## Text section

>>

This is an Investigation into the Coastal processes occurring in Porlock Bay, Exmoor National Park.
Porlock bay is a bay that has two points, which are Gore Point and Hurlstone Point. These two points were built because there was soft rock in between two hard rocks so it became a bay. This is a famous area for the tourists that go on holiday there because it is quiet and has beautiful natural scenery. It is also famous because of its geographical processes. This bay also has farmland growing on it.
Hurlstone point is at the West of Porlock Beach and is in the position of the end of Long Shore Drift. Therefore Hurlstone point had more rounded rocks. Hurlstone Point also has a cliff stopping the Long shore drift so that’s why it might have more shingle on this point because the cliff (fig 1) acts as a natural barrier that blocks the rocks so they build up.
(A map of the 2 points is provided on the next page)
Gore Point is in the east of Porlock Beach and is in the position where LSD starts because the winds refracting and creating waves that hit at Gore point in a West direction. Because Attrition wouldn’t be able to start its process, the rocks here are angular and sub-rounded. This place also has a groin that is man made.
These are pictures of the 2 points on the next page:
Photos of Hurlstone and Gore Point
Coastal processes involves a lot of things, like what influences Coastal processes like:
Geology is the type of Earth you are investigating for example there is hard rock which is more resistant and soft rock which is more vulnerable to coastal erosions.
(Fig 2, 3, 4)
Wave Action is the type of wave that is hitting the coast. It could either be a destructive wave or a constructive wave which is:
* Destructive = When there is a weak Swash and a strong Backwash, removes material for the beach. These waves are only built up on rare occasions
* Constructive = When there is a strong Swash and a weak Backwash, Builds up beach material.

<<

## Extracted information
>>

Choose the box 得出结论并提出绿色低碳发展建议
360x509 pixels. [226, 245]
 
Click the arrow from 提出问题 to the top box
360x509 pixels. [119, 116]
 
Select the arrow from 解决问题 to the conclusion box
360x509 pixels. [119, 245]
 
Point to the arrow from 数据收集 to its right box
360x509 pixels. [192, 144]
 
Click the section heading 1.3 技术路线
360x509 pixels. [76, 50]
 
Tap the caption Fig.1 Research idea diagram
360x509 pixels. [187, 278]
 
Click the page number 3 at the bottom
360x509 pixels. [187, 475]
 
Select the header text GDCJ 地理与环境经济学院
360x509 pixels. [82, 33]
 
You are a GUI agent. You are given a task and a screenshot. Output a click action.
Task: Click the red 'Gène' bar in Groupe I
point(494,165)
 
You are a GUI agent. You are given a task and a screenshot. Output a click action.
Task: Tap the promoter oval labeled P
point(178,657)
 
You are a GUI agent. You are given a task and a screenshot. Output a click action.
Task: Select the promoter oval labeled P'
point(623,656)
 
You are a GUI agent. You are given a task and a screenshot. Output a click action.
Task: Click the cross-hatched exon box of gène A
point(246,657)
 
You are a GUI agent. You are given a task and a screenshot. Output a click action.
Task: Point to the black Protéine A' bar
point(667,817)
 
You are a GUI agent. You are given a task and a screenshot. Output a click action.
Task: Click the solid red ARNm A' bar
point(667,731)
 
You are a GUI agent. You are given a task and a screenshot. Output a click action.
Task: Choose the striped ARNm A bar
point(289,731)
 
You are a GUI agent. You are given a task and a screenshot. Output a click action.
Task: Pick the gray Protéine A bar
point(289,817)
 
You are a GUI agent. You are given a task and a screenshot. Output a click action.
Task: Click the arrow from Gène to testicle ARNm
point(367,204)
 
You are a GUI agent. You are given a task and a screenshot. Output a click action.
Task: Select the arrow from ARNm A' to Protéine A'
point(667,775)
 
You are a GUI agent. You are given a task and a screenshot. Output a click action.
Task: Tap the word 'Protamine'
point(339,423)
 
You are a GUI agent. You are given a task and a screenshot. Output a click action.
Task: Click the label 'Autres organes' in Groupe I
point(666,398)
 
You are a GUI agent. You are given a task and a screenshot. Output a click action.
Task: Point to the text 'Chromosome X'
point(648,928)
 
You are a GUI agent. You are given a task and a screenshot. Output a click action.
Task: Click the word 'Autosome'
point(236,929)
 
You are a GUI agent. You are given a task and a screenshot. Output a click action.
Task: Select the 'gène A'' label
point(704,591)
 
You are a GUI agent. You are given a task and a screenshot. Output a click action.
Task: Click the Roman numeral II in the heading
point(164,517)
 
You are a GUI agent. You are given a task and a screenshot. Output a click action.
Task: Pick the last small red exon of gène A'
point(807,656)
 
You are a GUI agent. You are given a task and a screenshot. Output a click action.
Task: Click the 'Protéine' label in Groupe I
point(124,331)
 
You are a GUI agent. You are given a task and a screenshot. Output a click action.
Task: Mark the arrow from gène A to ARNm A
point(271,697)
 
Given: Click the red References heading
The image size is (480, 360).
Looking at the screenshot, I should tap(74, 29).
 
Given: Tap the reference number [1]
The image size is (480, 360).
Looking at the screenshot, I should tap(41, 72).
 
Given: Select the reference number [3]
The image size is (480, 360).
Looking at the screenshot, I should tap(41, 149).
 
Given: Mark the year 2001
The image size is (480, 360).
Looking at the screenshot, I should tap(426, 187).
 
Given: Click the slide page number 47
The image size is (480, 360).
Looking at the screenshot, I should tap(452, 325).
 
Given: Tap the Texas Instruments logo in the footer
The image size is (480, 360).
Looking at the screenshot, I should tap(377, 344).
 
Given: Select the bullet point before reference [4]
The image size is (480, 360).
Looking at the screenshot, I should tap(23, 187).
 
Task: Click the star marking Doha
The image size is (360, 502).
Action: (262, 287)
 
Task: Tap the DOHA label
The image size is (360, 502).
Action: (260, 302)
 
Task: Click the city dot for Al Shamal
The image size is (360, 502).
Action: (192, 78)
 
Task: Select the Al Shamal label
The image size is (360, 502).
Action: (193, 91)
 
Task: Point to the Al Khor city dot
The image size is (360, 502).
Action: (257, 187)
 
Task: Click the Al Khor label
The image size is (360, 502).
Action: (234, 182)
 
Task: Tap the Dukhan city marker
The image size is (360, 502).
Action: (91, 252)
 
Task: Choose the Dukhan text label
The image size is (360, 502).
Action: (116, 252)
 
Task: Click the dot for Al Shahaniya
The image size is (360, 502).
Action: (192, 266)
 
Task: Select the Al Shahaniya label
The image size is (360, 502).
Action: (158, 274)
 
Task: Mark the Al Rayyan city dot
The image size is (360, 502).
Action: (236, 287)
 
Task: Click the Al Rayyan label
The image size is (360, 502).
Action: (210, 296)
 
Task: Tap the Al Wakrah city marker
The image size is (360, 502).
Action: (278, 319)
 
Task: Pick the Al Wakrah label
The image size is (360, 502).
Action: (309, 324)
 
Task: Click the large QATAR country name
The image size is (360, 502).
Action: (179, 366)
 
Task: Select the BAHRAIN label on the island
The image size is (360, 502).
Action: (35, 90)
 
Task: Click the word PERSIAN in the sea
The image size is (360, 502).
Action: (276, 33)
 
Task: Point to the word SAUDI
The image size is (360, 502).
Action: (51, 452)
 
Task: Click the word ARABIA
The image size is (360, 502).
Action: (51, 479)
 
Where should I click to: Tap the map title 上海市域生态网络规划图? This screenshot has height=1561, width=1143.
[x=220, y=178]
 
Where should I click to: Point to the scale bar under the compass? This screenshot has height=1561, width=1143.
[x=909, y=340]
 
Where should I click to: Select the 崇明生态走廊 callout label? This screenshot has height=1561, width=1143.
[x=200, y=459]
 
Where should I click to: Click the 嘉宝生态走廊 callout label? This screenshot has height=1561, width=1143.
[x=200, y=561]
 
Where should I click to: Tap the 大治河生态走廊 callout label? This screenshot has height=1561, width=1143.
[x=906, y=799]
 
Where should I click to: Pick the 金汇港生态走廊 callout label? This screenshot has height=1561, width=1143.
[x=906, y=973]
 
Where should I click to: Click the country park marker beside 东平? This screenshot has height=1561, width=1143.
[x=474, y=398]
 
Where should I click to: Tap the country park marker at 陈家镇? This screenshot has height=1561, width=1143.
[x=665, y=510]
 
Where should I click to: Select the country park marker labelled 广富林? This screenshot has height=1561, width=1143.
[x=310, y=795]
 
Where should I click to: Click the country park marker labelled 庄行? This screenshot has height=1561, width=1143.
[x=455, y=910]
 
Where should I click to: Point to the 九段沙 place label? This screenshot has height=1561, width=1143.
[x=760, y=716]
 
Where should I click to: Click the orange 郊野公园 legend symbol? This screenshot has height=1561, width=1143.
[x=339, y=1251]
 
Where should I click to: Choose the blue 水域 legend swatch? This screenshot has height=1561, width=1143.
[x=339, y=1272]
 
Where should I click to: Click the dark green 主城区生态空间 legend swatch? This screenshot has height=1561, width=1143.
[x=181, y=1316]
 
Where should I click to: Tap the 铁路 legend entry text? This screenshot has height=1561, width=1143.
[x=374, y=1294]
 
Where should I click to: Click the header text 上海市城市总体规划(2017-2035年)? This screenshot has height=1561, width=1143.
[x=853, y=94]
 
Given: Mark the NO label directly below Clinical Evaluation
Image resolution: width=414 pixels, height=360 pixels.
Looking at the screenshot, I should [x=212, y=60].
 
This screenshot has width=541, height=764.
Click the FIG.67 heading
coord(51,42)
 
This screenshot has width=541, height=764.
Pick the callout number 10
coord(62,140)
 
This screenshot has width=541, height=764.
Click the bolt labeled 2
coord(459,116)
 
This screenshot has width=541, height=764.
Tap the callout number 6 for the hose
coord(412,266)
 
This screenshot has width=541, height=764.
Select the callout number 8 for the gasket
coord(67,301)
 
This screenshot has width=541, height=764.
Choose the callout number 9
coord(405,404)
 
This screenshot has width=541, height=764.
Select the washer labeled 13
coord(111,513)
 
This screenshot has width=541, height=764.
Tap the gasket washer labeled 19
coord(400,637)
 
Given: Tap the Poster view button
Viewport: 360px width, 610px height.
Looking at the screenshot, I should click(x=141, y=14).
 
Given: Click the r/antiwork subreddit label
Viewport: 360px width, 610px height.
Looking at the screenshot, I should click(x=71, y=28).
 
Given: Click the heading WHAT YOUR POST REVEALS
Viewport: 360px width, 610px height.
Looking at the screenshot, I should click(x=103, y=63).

<<

## Exercise details
Translate this sentence from the Porlock Bay text into Spanish: "This is a famous area for the tourists that go on holiday there because it is quiet and has beautiful natural scenery." The rows play no part in this work.

## Task result
Esta es una zona famosa entre los turistas que van allí de vacaciones porque es tranquila y tiene un hermoso paisaje natural.